Executive vice president, Europe fit for the digital age
Enter Vestager.
Under her new roles as both Commission executive vice president for digital and competition chief, she will have unprecedented power to direct how Europe tackles the dominance of Big Tech, promotes local players and sets rules for artificial intelligence and the use of big data.
Vestager will be tasked with making the region “fit for the digital age,” a wide-ranging responsibility that mirrors the current Commission’s priority to bolster Europe’s technological prowess — an area where the bloc falls behind China and the United States and where rivalries among member states have often made it difficult for Europe to speak with one voice.
“The stakes today are high,” Vestager told an audience in Norway earlier this month. “Like a footballer who gets to play in the World Cup for the first time, we find that the rules of the game are no different — but suddenly, the stakes are much higher.”
The Commission’s new tactics don’t come without risks.
Vestager has been given new powers to tap into the EU’s legions of bureaucrats in Brussels to both inform and set legislation. This access to her own staff and resources, including the bloc’s powerful and well-resourced competition authority, means that Vestager will have more power to direct policy than vice presidents in the previous Commission.
But the Danish politician is also walking into a political minefield.
As she takes up new roles overseeing digital and industrial policy, she faces questions about possible conflicts of interest because she will both be enforcing and setting the EU’s standards — a concern that she acknowledged. “We cannot take any risks on the casework because it will have to stand up in court,” Vestager said in response to questions about her independence.
In her new role, she will have to avoid overlapping with other commissioners, particularly Sylvie Goulard, the former deputy governor of France’s central bank who was appointed as Europe’s new internal markets commissioner with responsibility to promote digital industries.
With a remit to oversee regulation of artificial intelligence and cybersecurity, Goulard will be in effect the region’s digital commissioner with powers over new technologies like blockchain, data-hungry algorithms and the latest mobile networks, known as 5G. It remains to be seen exactly how the French official and Vestager will divide their respective responsibilities.

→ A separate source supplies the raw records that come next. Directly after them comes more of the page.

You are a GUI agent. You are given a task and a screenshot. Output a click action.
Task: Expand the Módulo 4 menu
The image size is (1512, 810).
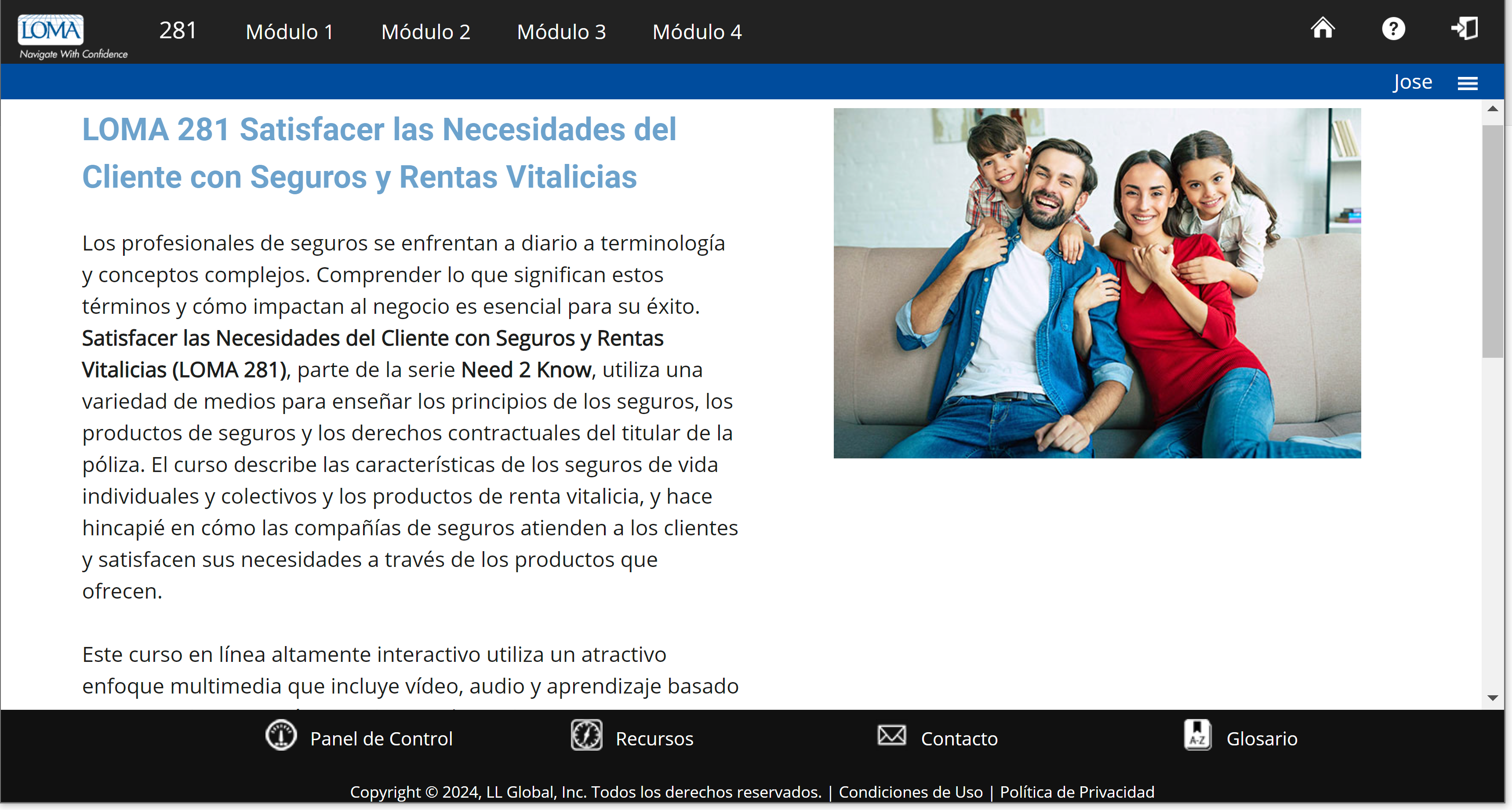pyautogui.click(x=697, y=32)
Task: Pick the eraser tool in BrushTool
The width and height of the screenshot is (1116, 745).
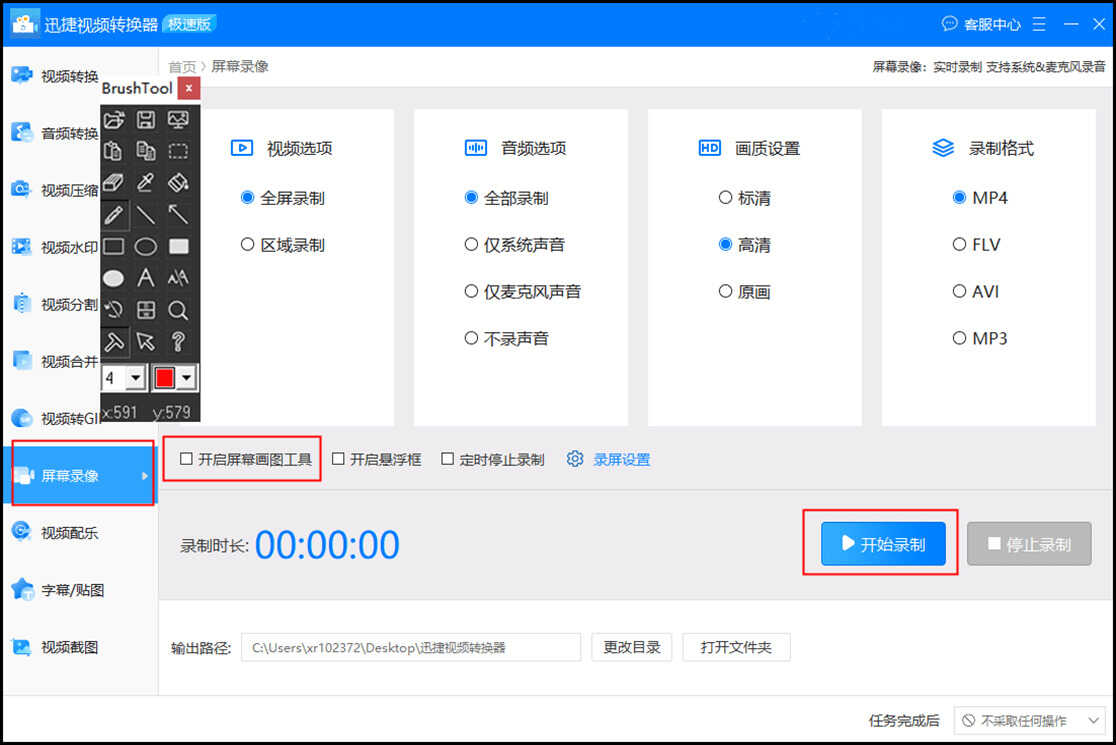Action: click(114, 182)
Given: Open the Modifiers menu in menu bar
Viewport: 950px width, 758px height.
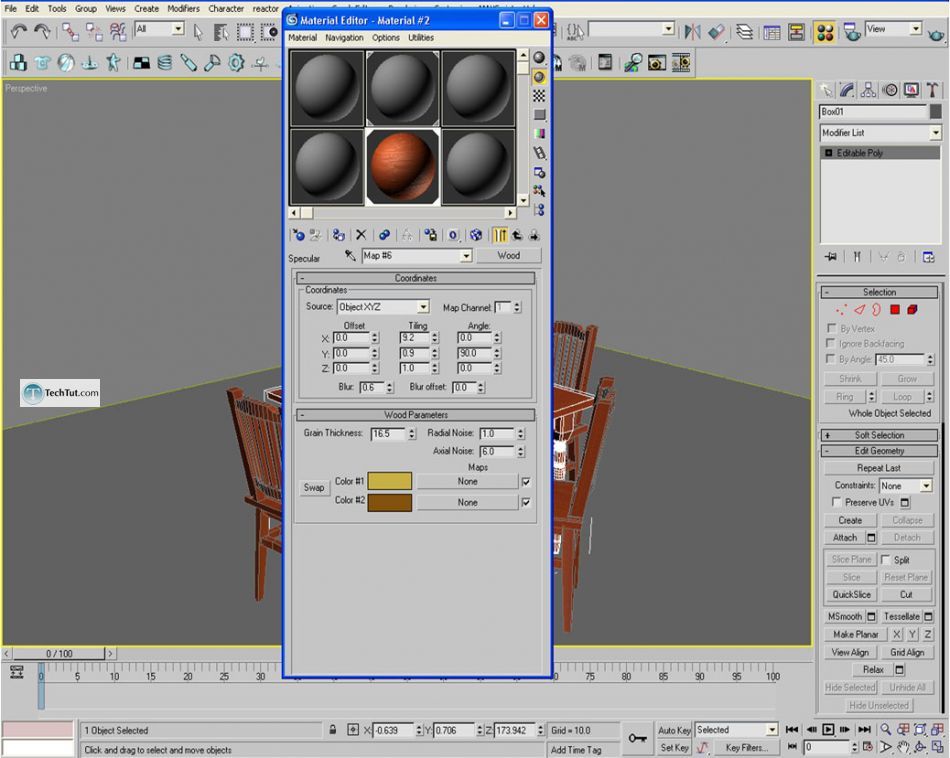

Vestager also is an outspoken critic of how tech companies use people’s personal data — an area that she has made a priority for Europe’s competition authority after opening several investigations in recent months into whether such harvesting of data by Silicon Valley represents an antitrust concern.
But this focus on data protection could bring her into conflict with national privacy watchdogs, many of which have their own ongoing investigations into Big Tech.

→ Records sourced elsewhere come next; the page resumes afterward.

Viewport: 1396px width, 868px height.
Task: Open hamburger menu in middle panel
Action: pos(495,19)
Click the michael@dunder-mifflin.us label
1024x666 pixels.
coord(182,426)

It may also put Vestager at loggerheads with Didier Reynders, a former Belgian politician, who was given oversight of Europe’s tough privacy standards, known as the General Data Protection Regulation, or GDPR, within the incoming Commission.
“I have no intention of even trying to do the work on myself, on the contrary,” Vestager told reporters on Tuesday. “The task is to make a sufficiently strong team among commissioners to make sure we can make things happen.”
How the Danish politician — one who has used selfies, popular culture references and high-profile interviews to boost her global profile — balances these competing, and often conflicting, interests will be key to whether she succeeds as the Commission’s new vice president for digital.
Vestager was able to sidestep such challenges during her tenure as Europe’s competition chief.
Now the question is: Can she do it again?